Black TiO2 Nanotube Array/BiVO4 Heterojunction Photocatalysts for Tetracycline Removal with High Solution Detoxification Efficiency

Pulsed laser deposition was employed to accurately vary the BiVO4 content on the outermost surface of black TiO2 (B-TiO2) nanotube arrays. The optimal B-TiO2(225) led to >80% tetracycline (TC) antibiotic removal, while only 27% TC removal was obtained by bare TiO2 nanotubes after 300 min of photocatalytic reaction under visible-light irradiation. Moreover, the removal rate constant using the optimal heterojunction sample was 0.005 min–1, which was more than 5 times higher than that of bare TiO2 nanotubes. Such an improvement in the performance was attributed to the one-dimensional structure, enhanced light absorption of B-TiO2, formation of a thermodynamically favorable type II heterojunction, and deposition of BiVO4 on the top surface of B-TiO2, which increases the light utilization in front illumination.
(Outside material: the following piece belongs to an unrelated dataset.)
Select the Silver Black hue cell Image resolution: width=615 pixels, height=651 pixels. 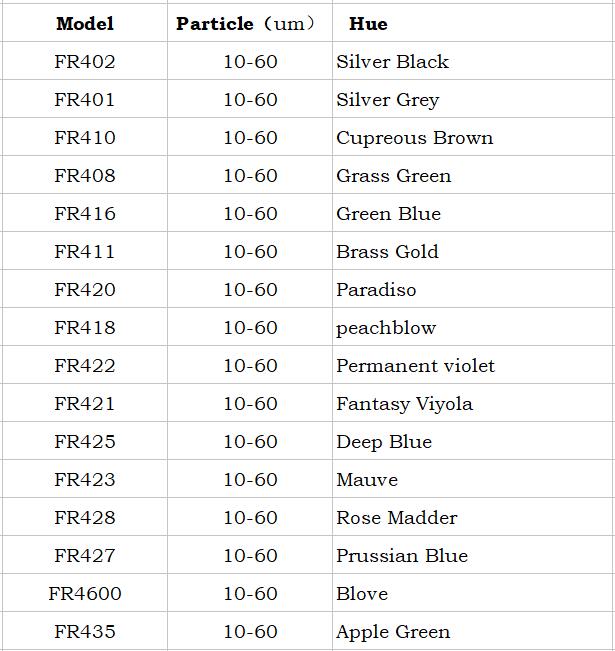coord(473,61)
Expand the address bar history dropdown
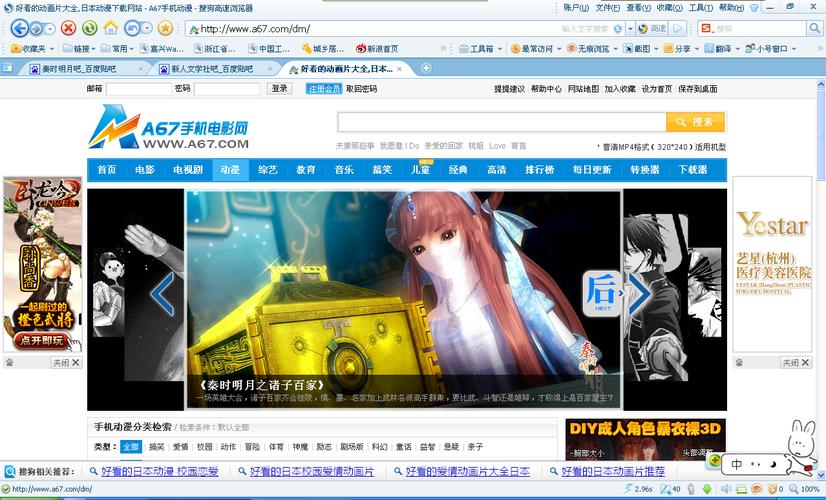 coord(630,28)
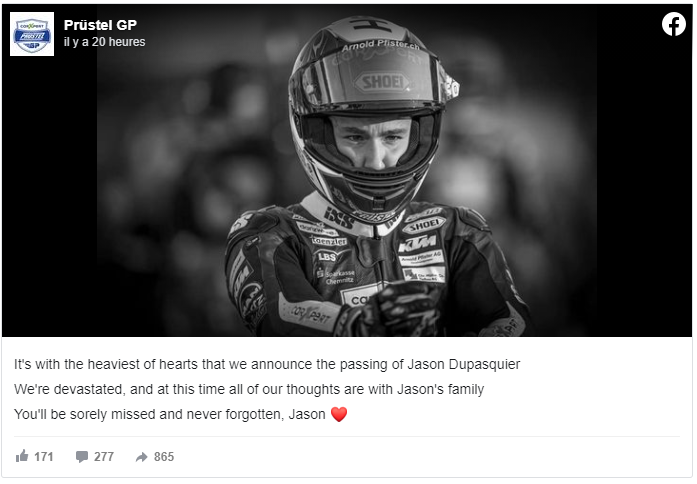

On the basis of the identification of intermediates and byproducts via high-resolution tandem mass spectrometry analysis and the Fukui index, it was revealed that demethylation and oxidation were the main degradation pathways. The toxicity change after treatment was assessed by using the optical density method and the Ecological Structure Activity Relationship (ECOSAR) program. The results indicate that the mass ratio between B-TiO2 and BiVO4 is a critical parameter for determining the photocatalytic activity, in terms of not only the TC degradation efficiency and kinetics but also the type and quantity of byproducts and, hence, the toxicity of the treated solution.